En esa misión, decidí buscar el libro reciente más importante que discutiera sobre el tema de cuantificar la felicidad. “La industria de la felicidad” de William Davies fue el libro que escogí. Varios pensamientos brillantes encontré en esta pieza, que discuten las limitaciones. Como la de las neurociencias, y de cómo estudiar los neurotransmisores y cambios químicos en el cerebro no nos da una imagen no tan clara de la felicidad de las personas.
En esta área, hemos visto tanto en primates como en humanos que hay áreas específicas en el cerebro que se encargan de enviar impulsos de placer cuando hacemos o vemos algo que nos gusta. Ver la diferencia química y la activación de esta área tiene que tener algún valor científico y en el debate. Sin embargo, no es suficiente. Somos más que un cerebro en una caja de herramientas como manos y pies y por ende no debemos tomar con seriedad un indicador que olvida eso.
Podemos tomar consumo como un indicador aproximado. En el cuál asumimos que cada vez que alguien consume, es porque consumir lo hace feliz o menos triste. Sin embargo, este método nos ha logrado ser tildados de inhumanos a los economistas, y de que no nos importa la persona por su humanidad única sino como consumidor. Tal vez este indicador sea bastante imperfecto y desgarre parte del ser al dibujarlo como un número, no obstante, es fácil creer que más o menos, salvo a excepciones, países o ciudades que consumen mucho más son más felices que sus equivalentes que poco consumen. Si el consumir NO trajera felicidad, podemos no consumir. Ya que todos somos libres de no consumir, inclusive quienes tienen dinero, creeríamos que más consumo es más felicidad.
Tal vez el indicador menos controversial fuera de la economía es el de preguntar. Salir a la calle y preguntar a sujetos qué tan felices son de 1 a 10. Parece bueno diría uno, sin embargo, al vernos en la situación en la que alguien nos pregunta esto nos damos cuenta que la respuesta es bastante abstracta. ¿Estoy más feliz que ayer?, ¿o que mis vecinos o que los colombianos en general? Estoy triste en este momento pero me considero una persona bastante feliz, ¿Es la felicidad un sentimiento estático, temporáneo? ¿o es un estilo de vida, un camino como dicen algunos?
Victor Frankl , sobreviviente del holocausto Nazi e inspirador de la psicología humanista, en su libro “El hombre en busca del sentido” comenta sobre su terrible situación en Auschwitz y de cómo él veía que inclusive en las peores circunstancias imaginables por las que puede pasar una persona, se puede ser feliz si se le encuentra un sentido a la vida.
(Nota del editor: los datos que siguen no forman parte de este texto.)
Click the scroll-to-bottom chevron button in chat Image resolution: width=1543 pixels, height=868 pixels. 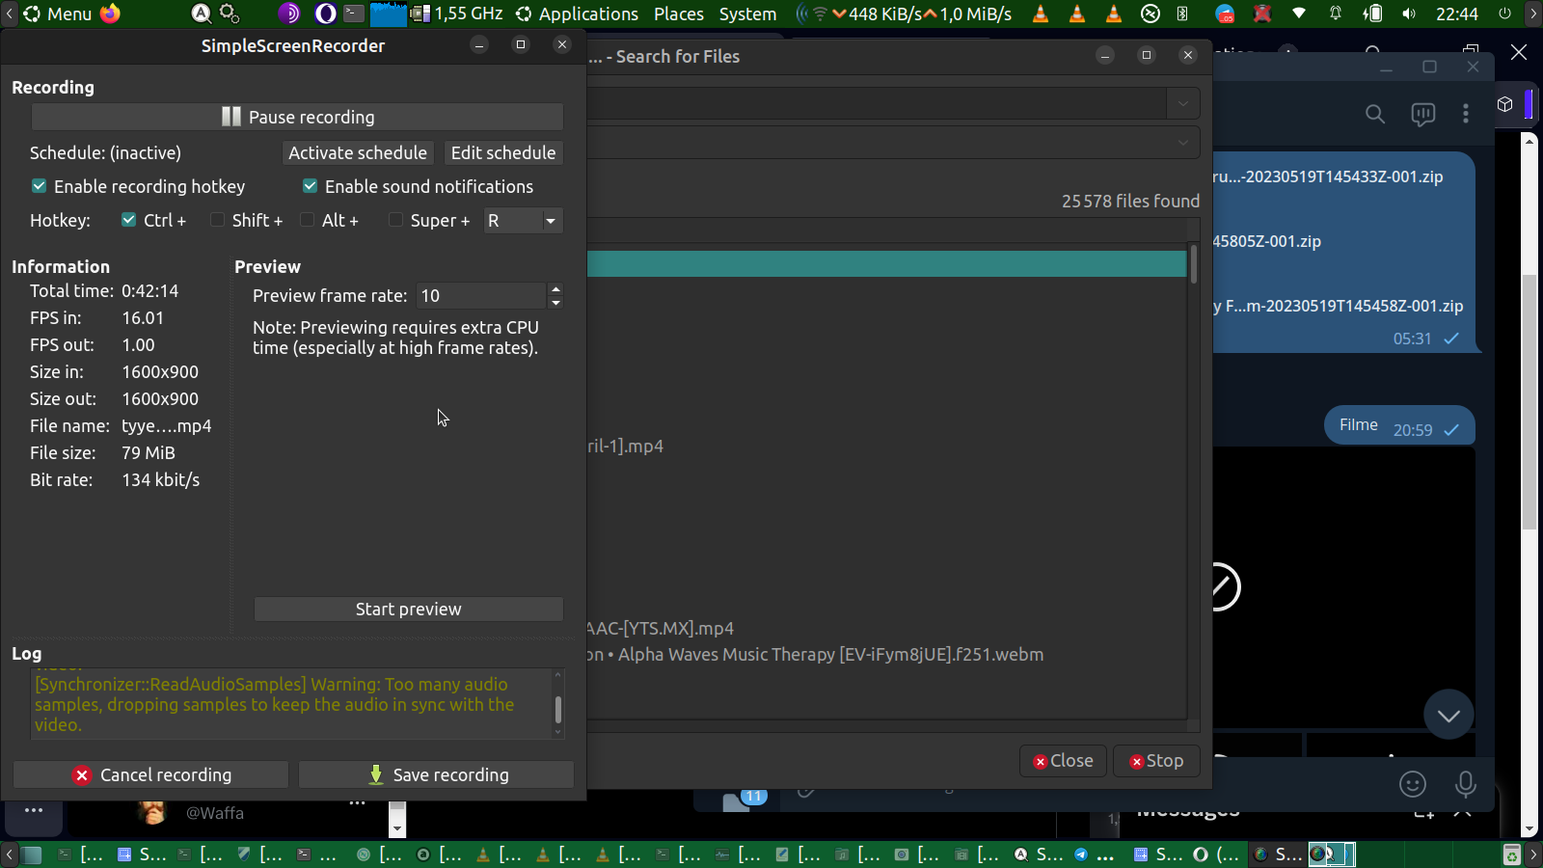(1448, 715)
De igual forma hay psicólogos que están en desacuerdo y filósofos que tienen objeciones sobre las definiciones de felicidad, cosa que sólo confunde más la discusión.
Ante las abundantes y merecidas críticas a la cuantificación de la felicidad de la gente y de libros como el que leí, acompañadas de carentes propuestas de un índice mejor. ¿Qué podemos hacer los economistas? En búsqueda de mejorar la calidad de vida y de informar a quienes tienen el poder de hacerlo, debemos no subestimar la importancia de la evidencia. Si queremos entre la comunidad académica aprender sobre qué nos hace felices, debemos empezar con esto.
El llamado es a universidades, colegios y personas a tener discusiones, debates y trabajos interdisciplinarios. En este caso el reto es encontrar ese punto donde se encuentra la economía, psicología, neurociencia, filosofía y sociología para describirnos precisamente lo que es la felicidad y como podemos ofrecer más de ella a la sociedad. Para ello necesitamos debate, para ello necesitamos compartir conocimiento.